Une répartition des terres qui aggrave la pauvreté
Dans les campagnes,
les paysans n’ont plus de terres pour vivre
En Indonésie, la pauvreté touche beaucoup
les populations rurales, majoritaires, qui dépendent
de l’agriculture pour vivre. Mais par
choix politique, les terres et les importantes
richesses qu’elles renferment sont utilisées
principalement par des grandes entreprises.

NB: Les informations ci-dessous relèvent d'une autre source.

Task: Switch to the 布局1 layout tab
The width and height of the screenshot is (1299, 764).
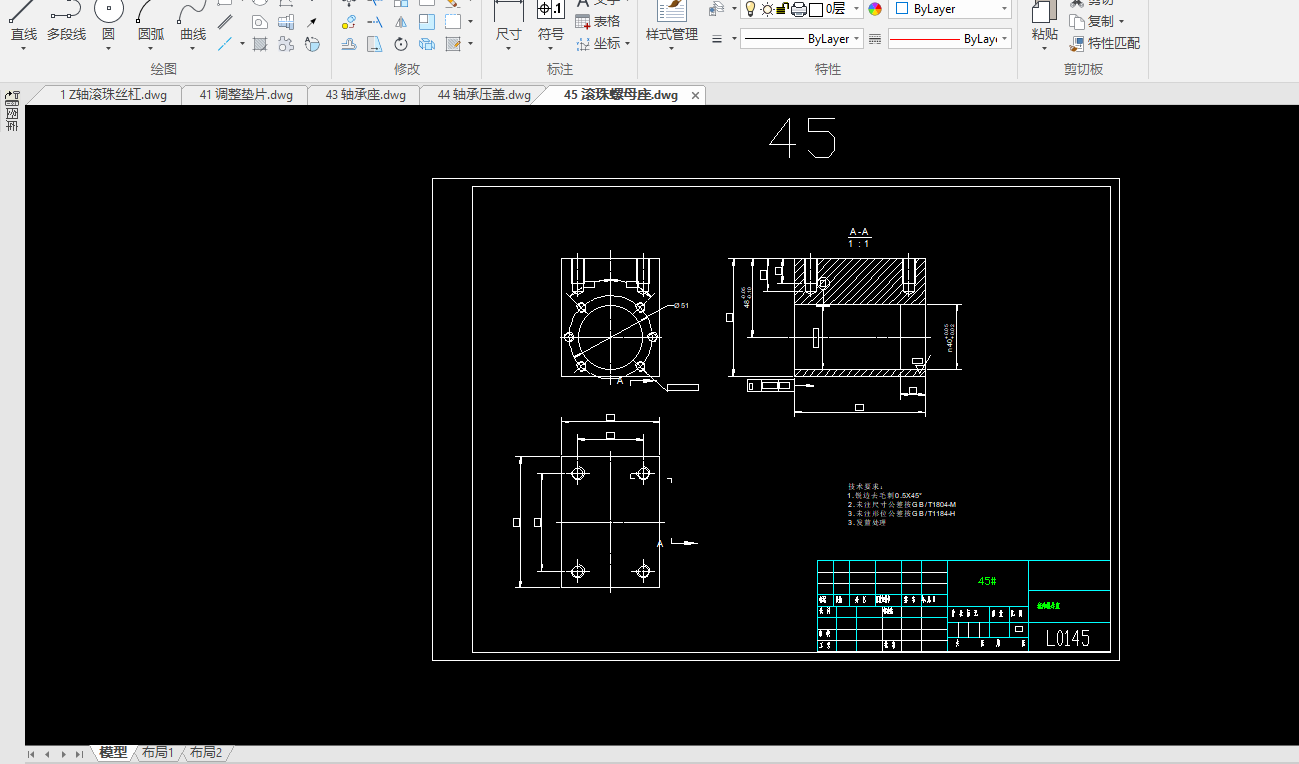Action: pyautogui.click(x=157, y=752)
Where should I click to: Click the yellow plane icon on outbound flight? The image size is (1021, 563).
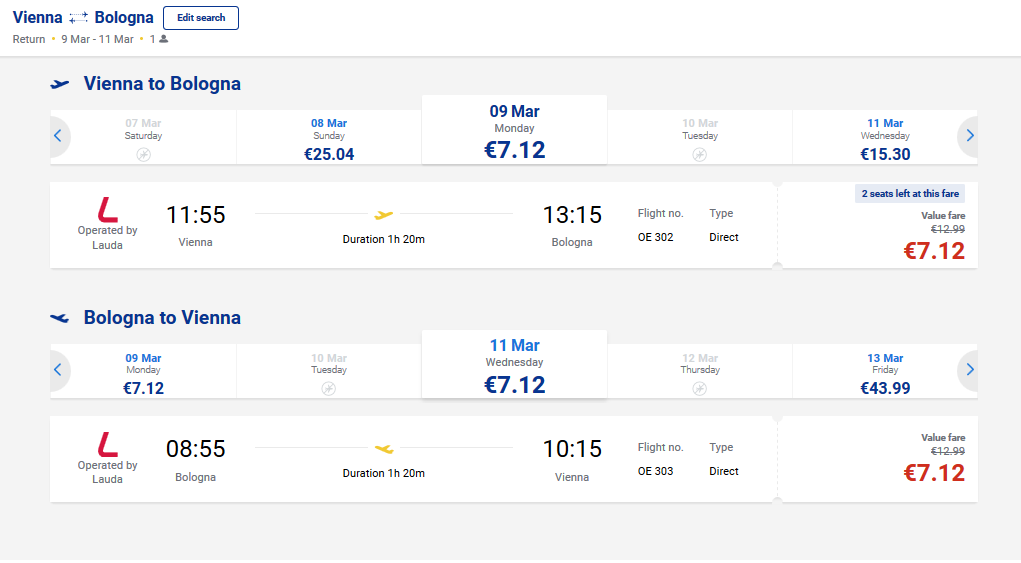tap(384, 214)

Exploitation des forêts et des mines, détournement
des terres agricoles pour la production
d’agrocarburants, les cultures vivrières sont
sacrifiées au profit de produits destinés à
l’exportation qui ne font vivre qu’une minorité
aisée. Les familles rurales, privées de terre par
la force, ne peuvent plus se nourrir et nombreuses
sont celles qui migrent alors vers les
villes, où règnent violence et pauvreté.
L’espoir de l’ouverture démocratique
Depuis la fin de la dictature militaire de Suharto
en 1998, un espace démocratique s’ouvre petit
à petit dans le pays et les populations délaissées
bénéficient d’une plus grande possibilité de
mobilisation. Les associations ancrées dans
les réalités de vie quotidienne des habitants
jouent un rôle primordial pour faire entendre
la voix et faire respecter les droits des populations
les plus pauvres. C’est dans ce contexte
que les paysans se réunissent pour réclamer
le droit à la terre afin de vivre dignement de
leur travail. Il est temps que les populations
indonésiennes puissent bénéficier elles-aussi
des richesses naturelles du pays !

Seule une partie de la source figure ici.